NEW YORK (AP) — As the anniversary of Eric Garner's death approaches, Mayor Bill de Blasio proclaimed that he has faith in the reforms made to the New York City Police Department following the chokehold killing that shook the country's largest city and contributed to a national focus on policing communities of color.

Garner, an unarmed black man, was placed in a chokehold by a white police officer during a confrontation on a Staten Island street over loose cigarettes on July 17, 2014. A cellphone video, which was shared around the world, captured Garner saying, "I can't breathe!" 11 times as he was restrained.

"Obviously, the anniversary is on my mind," said de Blasio Monday after an unrelated event in the Bronx. "I think it's on the mind of many New Yorkers. And I think the important thing is to stay focused on the work of reform."

De Blasio on Monday noted that the NYPD has revamped its training program and all officers are being newly taught on how to handle street confrontation. A few police precincts have begun a pilot body camera program, while Police Commissioner William Bratton is placing an emphasis on improving relations with the public at the heart of his plan to reinvent how officers patrol their beats.

"I think what's going to happen in the next few years is (that) community residents will get to know their officers personally, and vice versa, and it's going to be something very different and much better than we've seen in the past," the mayor said. "So, a lot has changed in the last year, but I'm particularly hopeful about where we're going."

Later Monday, city officials announced a $5.9 million settlement reached with Garner's family. The city did not admit any liability.

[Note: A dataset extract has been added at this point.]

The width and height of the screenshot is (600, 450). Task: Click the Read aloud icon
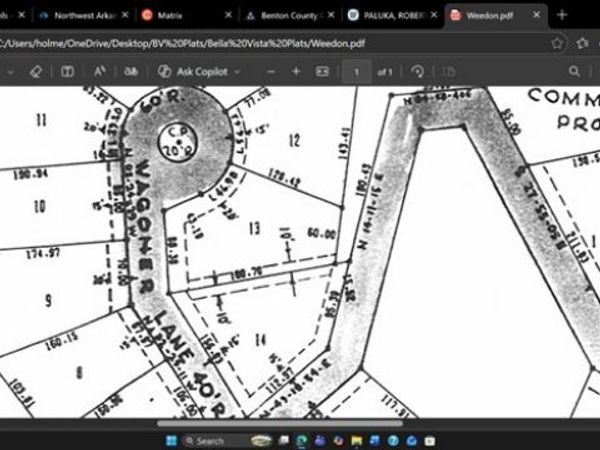point(99,72)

"By reaching a resolution, family and other loved ones can move forward even though we know they will never forget this tragic incident," said de Blasio.

Garner's death reopened an old wound for many minorities, who have felt discriminated against by police policies. It also set off a chain reaction of events that plunged de Blasio's mayoralty into crisis.

In the weeks after Garner's death, the city was swept by protests. They ignited again in December after a Staten Island grand jury declined to indict the officer who placed Garner in the chokehold.

And days after the decision, a gunman who mentioned Garner on social media ambushed and killed two New York City police officers as they sat in their patrol car. The city's police unions turned on de Blasio, accusing him of fostering an anti-NYPD sentiment by allowing the protesters to occupy the city streets. Many officers turned their backs on the mayor at their slain colleagues' funerals and later embarked on a work slowdown.

An uneasy truce between de Blasio and the police unions has since emerged. City Hall officials said that de Blasio would mark the anniversary of Garner's death in some fashion but did not supply specifics.